Nos gusta el algoritmo; nos recuerda lo que nos atrae, nos sugiere la ruta y nos lleva al lugar donde hay otros con el mismo interés: político, social, de ocio o ideológico. Porque en el fondo, nos gusta la uniformidad y la rutina, porque nos sentimos cómodos en lo previsible y porque, a priori, es la única forma que conocemos de ver el futuro.
Nos gusta el algoritmo porque es la descendencia de las etiquetas que nos poníamos antes, unos a otros, para vernos de una forma más sencilla y cómoda de asimilar en breve; sin invertir el tiempo de las relaciones largas que nos muestran a alguien de forma tan profunda e intuitiva que no se puede encerrar en palabras o texto. Porque reservamos ese esfuerzo para algunos, para pocos, para casi nadie; y solo ahí, en ese espacio, somos del todo nosotros de una forma tan libre de guías y normas que al interactuar, nos damos cuenta de lo increíblemente distintos que somos, siendo exactamente iguales y a la inversa.

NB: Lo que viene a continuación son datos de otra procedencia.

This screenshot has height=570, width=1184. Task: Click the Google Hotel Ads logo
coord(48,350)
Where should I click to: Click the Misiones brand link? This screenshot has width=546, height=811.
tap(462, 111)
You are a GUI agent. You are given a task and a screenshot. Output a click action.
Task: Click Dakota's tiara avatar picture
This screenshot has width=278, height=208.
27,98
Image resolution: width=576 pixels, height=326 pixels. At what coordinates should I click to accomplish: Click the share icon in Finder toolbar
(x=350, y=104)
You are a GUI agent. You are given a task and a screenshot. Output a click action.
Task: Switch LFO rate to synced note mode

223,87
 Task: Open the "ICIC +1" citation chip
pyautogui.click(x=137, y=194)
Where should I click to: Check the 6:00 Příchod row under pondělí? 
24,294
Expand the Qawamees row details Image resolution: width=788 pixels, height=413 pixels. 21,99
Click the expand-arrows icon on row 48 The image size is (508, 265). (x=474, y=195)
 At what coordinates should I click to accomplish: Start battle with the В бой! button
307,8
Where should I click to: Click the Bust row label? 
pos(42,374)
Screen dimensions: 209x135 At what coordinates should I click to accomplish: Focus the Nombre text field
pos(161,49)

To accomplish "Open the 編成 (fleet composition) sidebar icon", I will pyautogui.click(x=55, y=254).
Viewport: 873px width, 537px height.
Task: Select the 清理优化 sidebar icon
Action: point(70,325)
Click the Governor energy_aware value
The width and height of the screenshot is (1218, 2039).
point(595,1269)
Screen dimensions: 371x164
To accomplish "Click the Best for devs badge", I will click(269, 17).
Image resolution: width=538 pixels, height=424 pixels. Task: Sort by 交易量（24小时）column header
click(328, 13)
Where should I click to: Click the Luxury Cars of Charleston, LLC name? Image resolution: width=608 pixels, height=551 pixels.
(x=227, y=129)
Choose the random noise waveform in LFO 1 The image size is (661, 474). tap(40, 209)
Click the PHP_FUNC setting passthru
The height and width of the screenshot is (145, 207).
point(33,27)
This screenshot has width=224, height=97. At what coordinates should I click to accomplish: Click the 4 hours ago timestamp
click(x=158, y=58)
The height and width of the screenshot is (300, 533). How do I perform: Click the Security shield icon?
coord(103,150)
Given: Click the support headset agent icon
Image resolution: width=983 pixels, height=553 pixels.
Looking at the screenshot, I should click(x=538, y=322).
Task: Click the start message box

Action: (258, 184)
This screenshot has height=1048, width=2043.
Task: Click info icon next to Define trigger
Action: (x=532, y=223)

Así que no es de extrañar que por tendencia respondamos al algoritmo. Que nos alegremos cada vez que vemos algo sugerido que nos guste o escuchemos un comentario afín a la red de la que decidimos formar parte. No es de extrañar que lo busquemos y lo alimentemos con nuestra propia vida, porque nos hace sentir parte de algo, sin la soledad del punto variable ni el vértigo fresco de estar frente a mil y un condicionantes. No es extraño que nos dé ánimo, vertebre amistades, nos acerque al calor de lo que queremos oír, nos alegre, en definitiva, el día y que, a la vez, sigamos siendo capaces de darle la espalda cuando en el erizar de nuca de una charla, en medio de la nada, o justo entre el todo, pasemos olímpicamente de esa estructura y seamos realmente nosotros mismos.